Ensuring data(base) consistency during concurrent requests

Bugs caused by race conditions can be a huge source of frustration. They are difficult to identify and often difficult to remedy. As part of my day to day job at Mollie, guarding against data inconsistencies is always top of mind. At the very least, unexpected inconsistencies require attention from support or a developer. In worse situations, inconsistencies can cause a company to lose their license to operate as a financial institution (yikes).

There are many types of inconsistencies, some more problematic than others. This post will focus on inconsistencies caused by concurrent requests that result in an incorrect or unexpected state in the database.

Guarding against inconsistencies can be done in a number of ways. I'll elaborate on some of them, going over high-level approaches all the way down to low-level technical aspects. But, before diving into solutions, let's look at the problem.

What breaks consistency during concurrent requests?

Perhaps the most concise way to describe the problem is this: Whenever more than one request happens at the same time, where the outcome of the one should have impacted the other (but didn't), you are at risk of data inconsistency.

Single-threaded languages such as PHP or JavaScript may give the impression that concurrency is not something you need to deal with. However, having multiple deployments of the same application already exposes us to the same kind of concurrency issues as multi-threaded languages are faced with. Even a single VM using PHP-FPM can deal with concurrent requests.

To illustrate, some examples of inconsistencies you may find:

Two requests setting the same field to a different value
Each of the requests will result in an HTTP 200 OK, in reality the last requests to commit their database transaction wins. For example; a car rental service marks a car as reserved and as out for maintenance.
Two requests that alter different fields that are used together to enforce a domain constraint
Ever encountered a "these two conditions should never both be true, but they are" situation? It is probably a race-condition. For example; a shopping cart can either use a discount code or loyalty points. Competing requests can result in a shopping cart where both are used.
Two requests that cause a collection limit to be breached
Data inconsistency can also happen at collection level. For example; a sports team management system allows 6 players to be assigned to a team. The current team size is 5, two concurrent requests add a new member, resulting in a team of 7.

There are many more cases like these. When your application is at a certain scale you'll see these kinds of errors popping up often if you're not guarding against them.

"No worries, my transaction saves me!"

I can hear you think it! The database transaction; A marvellous and magical thing that protects against a wide range of data inconsistencies. Transactions can cause for exclusive access on a piece of data when certain types of operations are performed.

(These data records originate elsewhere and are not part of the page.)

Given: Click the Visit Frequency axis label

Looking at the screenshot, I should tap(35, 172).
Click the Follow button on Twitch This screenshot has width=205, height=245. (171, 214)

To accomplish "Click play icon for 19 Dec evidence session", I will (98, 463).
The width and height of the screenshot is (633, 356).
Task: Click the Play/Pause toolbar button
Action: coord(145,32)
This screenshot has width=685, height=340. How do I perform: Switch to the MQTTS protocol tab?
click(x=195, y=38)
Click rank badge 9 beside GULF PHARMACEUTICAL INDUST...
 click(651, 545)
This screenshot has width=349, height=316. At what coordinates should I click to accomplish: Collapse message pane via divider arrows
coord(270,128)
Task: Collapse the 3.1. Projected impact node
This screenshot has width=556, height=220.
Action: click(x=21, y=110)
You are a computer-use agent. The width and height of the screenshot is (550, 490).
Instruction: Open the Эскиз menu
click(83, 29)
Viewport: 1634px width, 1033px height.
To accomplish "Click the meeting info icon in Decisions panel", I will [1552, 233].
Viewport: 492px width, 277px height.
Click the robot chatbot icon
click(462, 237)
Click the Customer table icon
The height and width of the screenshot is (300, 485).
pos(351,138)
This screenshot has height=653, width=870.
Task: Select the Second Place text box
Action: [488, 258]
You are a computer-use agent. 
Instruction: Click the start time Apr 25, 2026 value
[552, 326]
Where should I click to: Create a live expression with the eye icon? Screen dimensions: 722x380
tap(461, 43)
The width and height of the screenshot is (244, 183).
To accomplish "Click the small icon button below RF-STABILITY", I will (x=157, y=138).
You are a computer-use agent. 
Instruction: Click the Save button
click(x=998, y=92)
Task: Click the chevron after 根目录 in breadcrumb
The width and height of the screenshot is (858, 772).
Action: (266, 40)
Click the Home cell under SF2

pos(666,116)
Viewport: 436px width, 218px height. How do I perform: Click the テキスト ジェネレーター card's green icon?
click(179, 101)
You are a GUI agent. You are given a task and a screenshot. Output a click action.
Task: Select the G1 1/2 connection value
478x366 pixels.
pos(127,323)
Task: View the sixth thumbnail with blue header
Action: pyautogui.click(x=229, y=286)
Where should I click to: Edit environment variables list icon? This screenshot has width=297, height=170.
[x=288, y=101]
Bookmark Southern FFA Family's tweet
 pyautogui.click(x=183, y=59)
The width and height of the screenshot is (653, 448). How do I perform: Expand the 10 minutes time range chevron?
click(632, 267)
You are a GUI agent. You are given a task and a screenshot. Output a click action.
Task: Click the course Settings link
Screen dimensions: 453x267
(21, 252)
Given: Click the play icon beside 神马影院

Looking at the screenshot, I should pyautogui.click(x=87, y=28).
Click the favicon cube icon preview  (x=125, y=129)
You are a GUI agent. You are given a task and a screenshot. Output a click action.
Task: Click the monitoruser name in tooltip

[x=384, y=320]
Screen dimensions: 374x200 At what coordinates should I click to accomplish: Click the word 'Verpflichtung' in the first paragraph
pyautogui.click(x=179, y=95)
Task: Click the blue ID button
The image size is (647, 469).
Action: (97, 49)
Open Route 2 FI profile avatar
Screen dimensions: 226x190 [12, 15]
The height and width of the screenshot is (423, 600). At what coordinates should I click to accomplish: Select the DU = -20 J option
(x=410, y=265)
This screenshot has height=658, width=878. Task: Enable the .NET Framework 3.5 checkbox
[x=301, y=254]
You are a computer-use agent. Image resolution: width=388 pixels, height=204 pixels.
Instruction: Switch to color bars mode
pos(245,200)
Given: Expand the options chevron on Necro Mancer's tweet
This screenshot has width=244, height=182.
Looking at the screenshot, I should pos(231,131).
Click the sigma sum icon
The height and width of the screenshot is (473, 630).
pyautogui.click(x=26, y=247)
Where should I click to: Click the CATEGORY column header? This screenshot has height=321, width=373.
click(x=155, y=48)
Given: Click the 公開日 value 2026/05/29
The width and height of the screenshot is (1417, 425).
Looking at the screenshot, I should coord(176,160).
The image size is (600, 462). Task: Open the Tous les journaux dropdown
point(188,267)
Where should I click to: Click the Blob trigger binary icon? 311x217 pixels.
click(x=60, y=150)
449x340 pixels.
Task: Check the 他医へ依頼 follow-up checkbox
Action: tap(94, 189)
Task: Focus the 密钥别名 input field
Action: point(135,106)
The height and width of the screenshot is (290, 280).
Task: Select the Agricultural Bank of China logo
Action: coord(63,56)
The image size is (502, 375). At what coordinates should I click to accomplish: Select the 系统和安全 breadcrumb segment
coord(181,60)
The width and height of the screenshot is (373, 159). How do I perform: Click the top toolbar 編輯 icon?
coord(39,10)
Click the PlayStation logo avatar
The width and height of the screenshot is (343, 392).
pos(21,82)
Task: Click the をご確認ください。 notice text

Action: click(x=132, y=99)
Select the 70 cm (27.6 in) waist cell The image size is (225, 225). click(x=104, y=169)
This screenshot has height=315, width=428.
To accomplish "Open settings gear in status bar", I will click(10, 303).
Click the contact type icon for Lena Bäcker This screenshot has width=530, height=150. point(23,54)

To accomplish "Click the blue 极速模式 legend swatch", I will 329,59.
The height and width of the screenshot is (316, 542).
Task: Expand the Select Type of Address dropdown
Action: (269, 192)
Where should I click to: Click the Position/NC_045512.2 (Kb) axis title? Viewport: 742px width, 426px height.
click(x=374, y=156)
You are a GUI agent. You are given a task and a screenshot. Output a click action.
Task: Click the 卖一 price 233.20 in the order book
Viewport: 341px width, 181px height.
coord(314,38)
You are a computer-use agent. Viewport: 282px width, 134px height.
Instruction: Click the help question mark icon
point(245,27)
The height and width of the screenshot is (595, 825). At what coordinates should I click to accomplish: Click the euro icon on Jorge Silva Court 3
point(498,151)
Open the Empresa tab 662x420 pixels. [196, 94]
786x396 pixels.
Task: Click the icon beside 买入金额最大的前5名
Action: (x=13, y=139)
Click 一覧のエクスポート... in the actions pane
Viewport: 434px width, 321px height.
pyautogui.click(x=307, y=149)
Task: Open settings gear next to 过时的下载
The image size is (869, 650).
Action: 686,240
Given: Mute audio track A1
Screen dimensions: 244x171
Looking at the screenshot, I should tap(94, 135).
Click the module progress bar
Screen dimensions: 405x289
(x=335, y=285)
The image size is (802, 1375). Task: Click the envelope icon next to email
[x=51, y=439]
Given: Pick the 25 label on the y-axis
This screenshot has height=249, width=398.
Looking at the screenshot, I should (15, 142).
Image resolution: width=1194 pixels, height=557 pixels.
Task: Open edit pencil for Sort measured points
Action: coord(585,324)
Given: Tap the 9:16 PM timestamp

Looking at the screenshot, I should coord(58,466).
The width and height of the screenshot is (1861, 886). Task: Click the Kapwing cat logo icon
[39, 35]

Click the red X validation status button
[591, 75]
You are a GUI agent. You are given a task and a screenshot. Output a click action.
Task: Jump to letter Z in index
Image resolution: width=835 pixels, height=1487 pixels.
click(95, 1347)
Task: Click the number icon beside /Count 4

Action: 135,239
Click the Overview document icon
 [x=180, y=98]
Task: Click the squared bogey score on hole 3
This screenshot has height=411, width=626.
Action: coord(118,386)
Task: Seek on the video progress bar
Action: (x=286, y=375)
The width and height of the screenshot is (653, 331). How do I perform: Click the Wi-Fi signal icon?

Exclusive access is provided through locks, which limit access from competing processes.

Unfortunately, there are still a number of cases that are not automagically solved by using a transaction. Sometimes you need to do special things in order to achieve the desired effect. To illustrate, let's look at a bit of pseudo application logic and SQL. Let's pretend we're writing an app where people can spend loyalty points to purchase in-game items.

SQL: START TRANSACTION

SQL: SELECT balance FROM loyaly_pts WHERE id = :id

APP: IF balance >= item_cost THEN spend_points();

SQL: UPDATE loyalty_pts SET balance = :new_balance
SQL: INSERT INTO `purchases` (...)

SQL: COMMIT

If our user would have a balance of 100 and sends two requests to spend 65, then:

Both requests would pass...
there would be 2 purchases...
the resulting balance would be 35, yikes!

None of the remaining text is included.